Sometimes we all need the freedom to make our own mistakes and learn things the hard way. Halloween candy provides a great opportunity.

I’m one of those people who often has to learn things the hard way. At least two or three times – once usually isn’t enough for me. So far, though, none of us is suffering any ill effects from my latest effort to teach us all a lesson.

What too much Halloween candy has to do with learning things the hard way:

The day before Halloween, I found myself with two kids who had already amassed a fair bit of Halloween loot, between trunk-or-treating at church and a trick-or-treating event we stumbled across one weekend in mid-October at a museum. Having apparently forgotten that I only operate at human speed, after lunch each of my offspring asked about four times for a piece of candy from the stash. That is, four times in the course of about ten seconds, without pausing for breath between requests.

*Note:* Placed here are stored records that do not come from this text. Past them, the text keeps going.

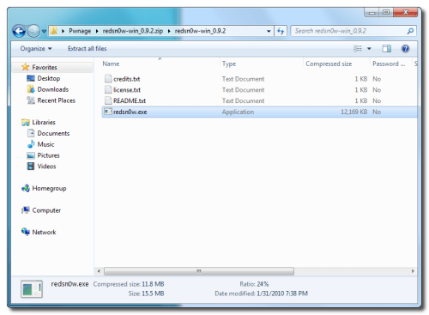Open the recent pages dropdown arrow

click(44, 31)
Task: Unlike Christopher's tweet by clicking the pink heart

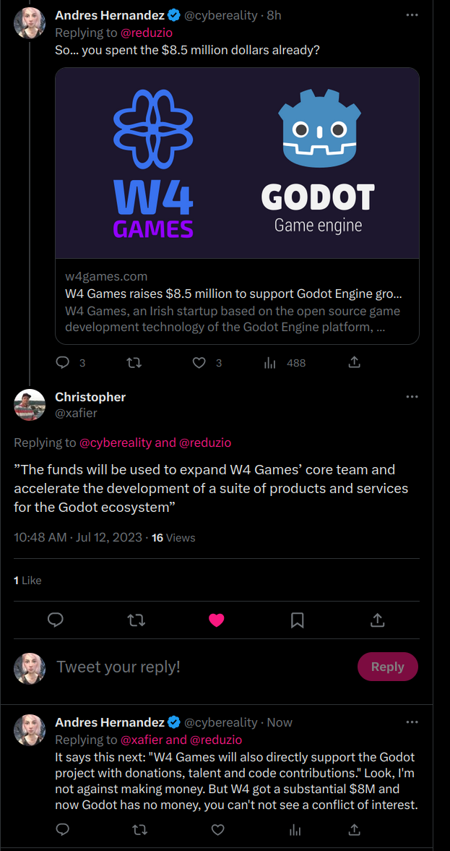Action: [x=217, y=620]
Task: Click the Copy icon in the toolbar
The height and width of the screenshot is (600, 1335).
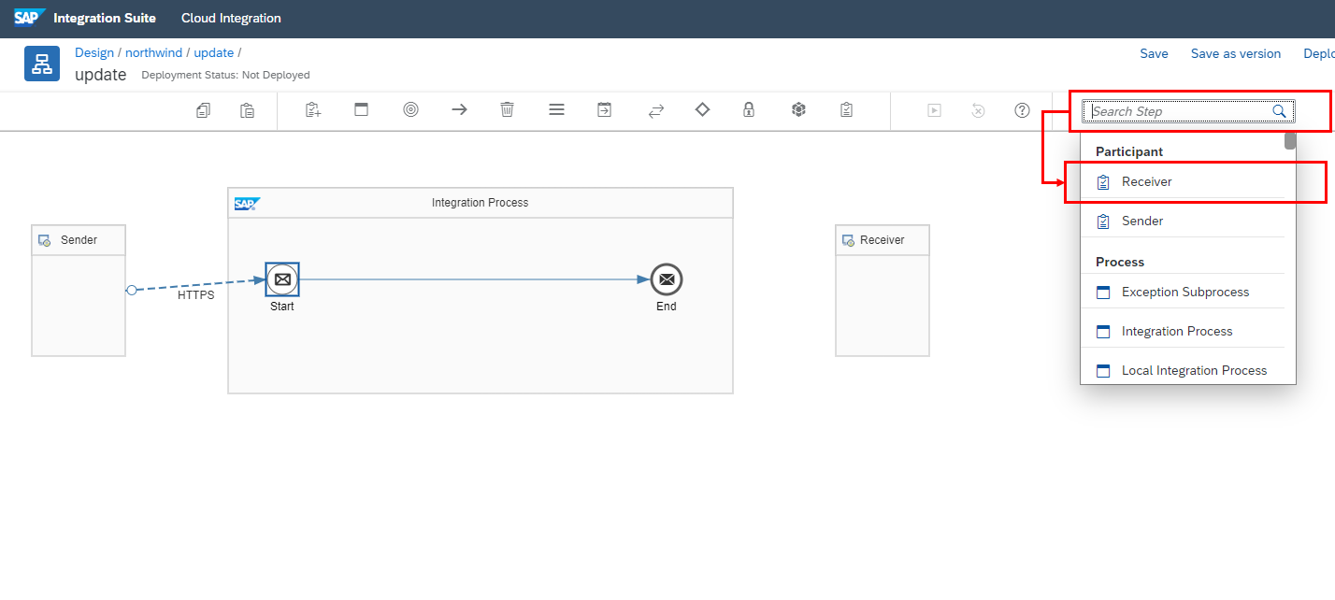Action: click(x=203, y=110)
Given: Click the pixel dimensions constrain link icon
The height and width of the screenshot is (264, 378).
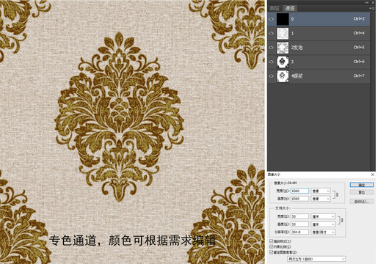Looking at the screenshot, I should coord(337,195).
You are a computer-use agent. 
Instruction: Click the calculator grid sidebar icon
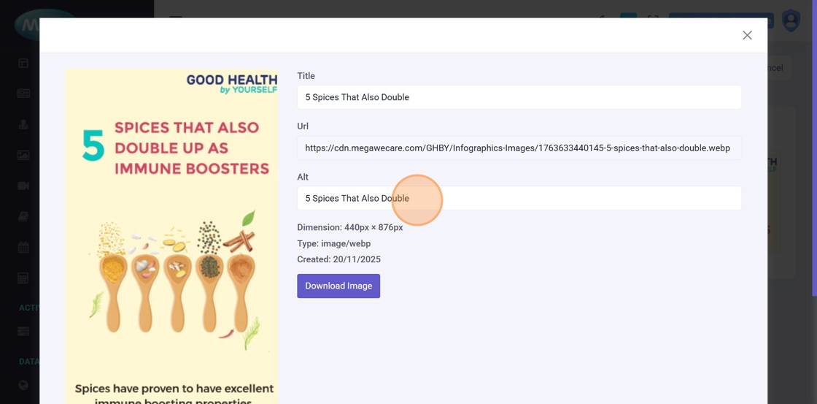23,278

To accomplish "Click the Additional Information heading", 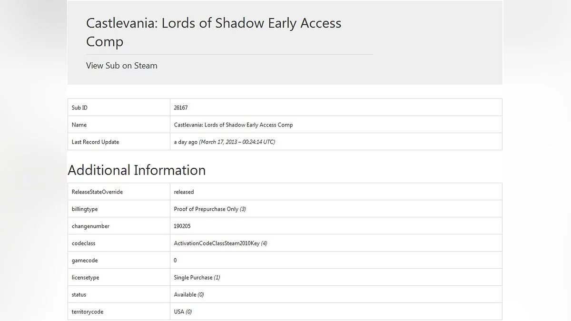I will point(137,170).
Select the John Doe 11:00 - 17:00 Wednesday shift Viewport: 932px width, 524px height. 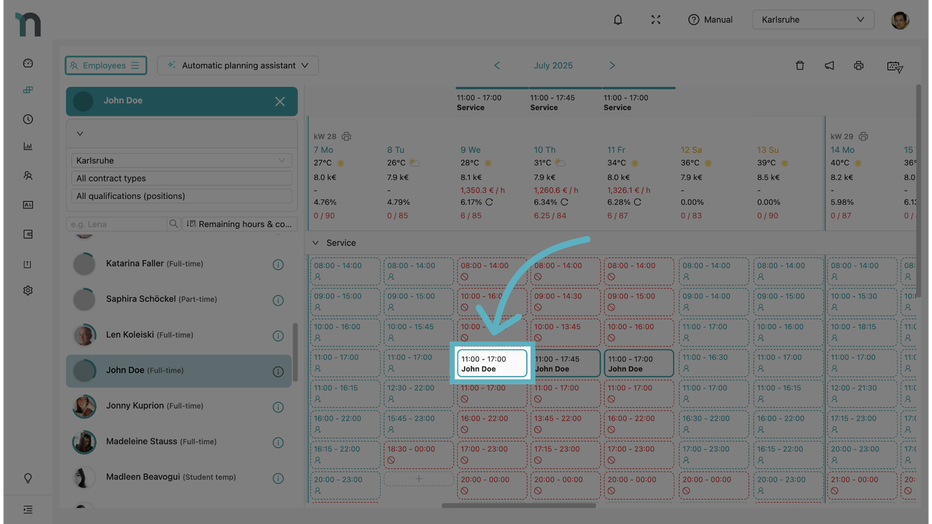492,364
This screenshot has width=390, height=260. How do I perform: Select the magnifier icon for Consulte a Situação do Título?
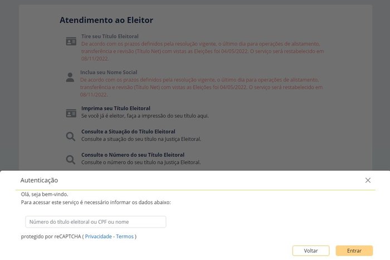pos(71,136)
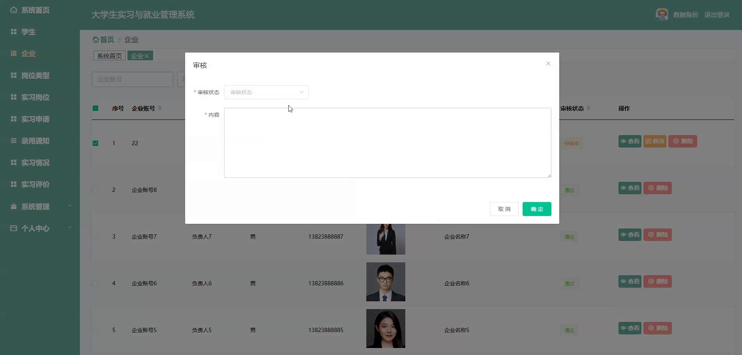Click the 取消 button
The width and height of the screenshot is (742, 355).
click(504, 209)
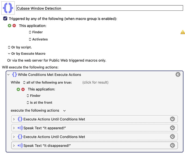
Task: Open the While Conditions Met gear menu
Action: tap(178, 75)
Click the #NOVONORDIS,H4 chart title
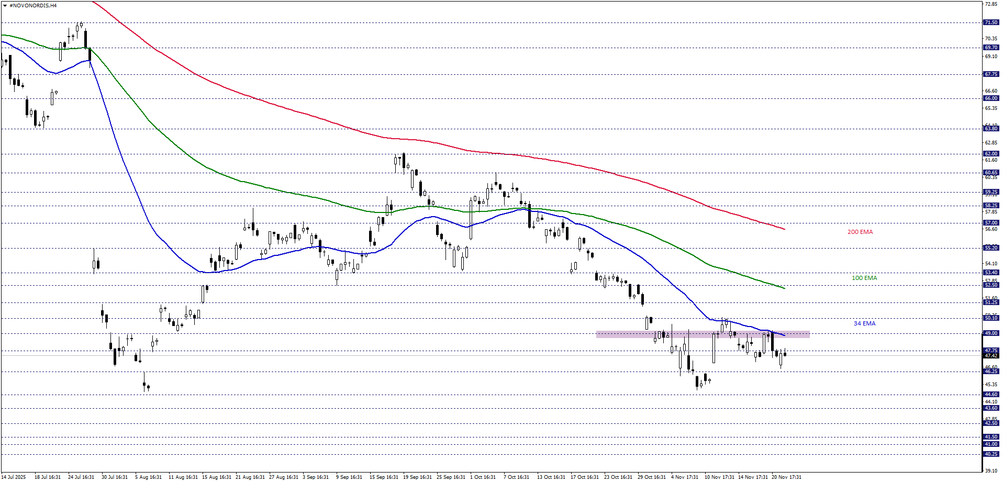The width and height of the screenshot is (1003, 483). click(33, 6)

Since they had eaten a healthy, well-balanced lunch (the prerequisite in our house for having a piece of candy), and since they had also remembered the mandatory “please” in their requests, I owed them each a piece of candy according to the rules of our household. But the rapid-fire string of repeated requests, coming on the heels of so many earlier in the day before those conditions had been met, really irked me.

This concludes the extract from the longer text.